Although my data-smithing tool box is full to the brim with powerful tools such as Talend, Kettle PDI, Picalo and Excel, all backed by the cloud infrastructure of Amazon’s S3, SImpleDB and EC2, there’s one simple yet powerful tool that I always seem to gravitate back to, that tool is SQLite.
Now obviously being a hewer of data, I need a SQL compliant database for data manipulation and SQLite performs that task with speed and ease. But it’s not just in the hewing, it’s in the hauling of data where SQLite also shines.
I use SQLite as the container for passing tabular datasets between (and within) my various tools, that data doesn’t even need to be clean (due to SQlite’s liberal manifest typing rules) just so long as it can be expressed as a table.
For example; a Talend job could store an extracted dataset in a SQLite file, pass that file on to a Python script for some special processing (for example extracting further data from a source not directly supported by Talend such as SAP or SimpleDB), and then pass the resulting SQLite database on to Excel or a similar tool to allow a business user to view and perhaps modify the data; finally Talend picking up the file again to load it into a corporate data warehouse.

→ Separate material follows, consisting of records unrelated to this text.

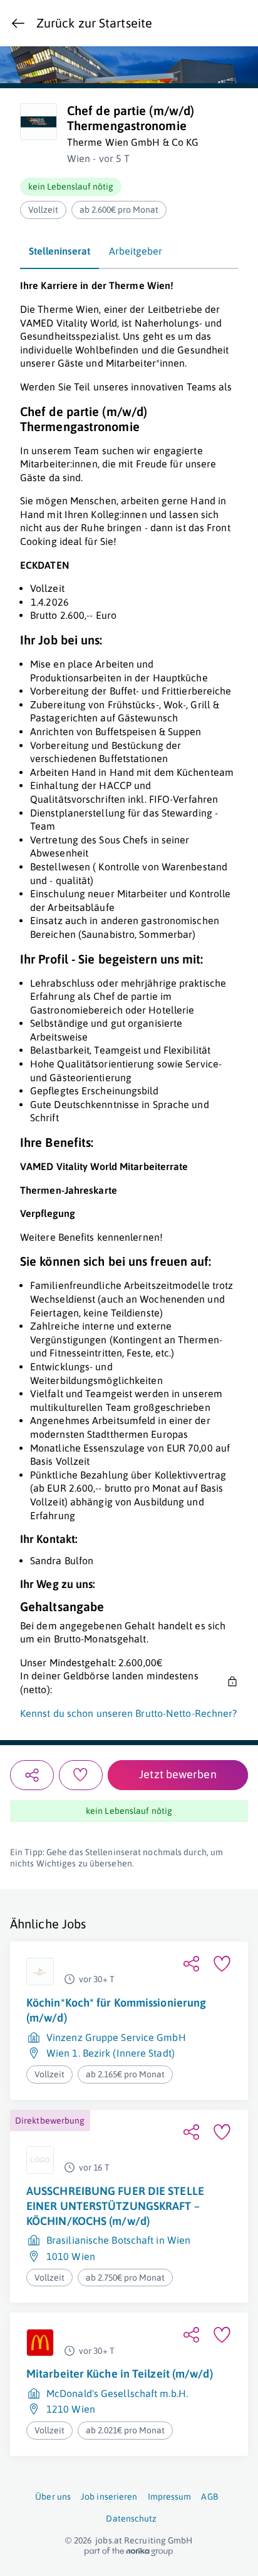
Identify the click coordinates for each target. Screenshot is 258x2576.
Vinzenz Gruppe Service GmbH (116, 2037)
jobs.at (108, 2540)
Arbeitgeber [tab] (135, 251)
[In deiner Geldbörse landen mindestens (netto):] (231, 1683)
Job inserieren (109, 2497)
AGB (209, 2497)
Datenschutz (131, 2518)
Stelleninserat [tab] (59, 251)
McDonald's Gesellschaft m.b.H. (117, 2393)
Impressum (170, 2497)
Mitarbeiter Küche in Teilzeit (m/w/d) (119, 2374)
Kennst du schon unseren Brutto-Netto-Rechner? (128, 1713)
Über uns (53, 2497)
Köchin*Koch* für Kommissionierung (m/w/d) (116, 2010)
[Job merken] (81, 1775)
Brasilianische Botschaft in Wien (118, 2240)
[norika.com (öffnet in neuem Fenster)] (129, 2551)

Now you could use flat files to transport the data or store the intermediate results in a corporate database, but SQLite is as easy, if not easier than, flat files and offers the SQL processing capabilities of big-iron databases, but without the hassle of getting write access to an existing server or setting one up from scratch.
And I know there are other similar file based database offerings such as MS Access and the Java only HSQLDB, but neither match SQLite’s ubiquitousness, sheer simplicity and powerful data processing ability.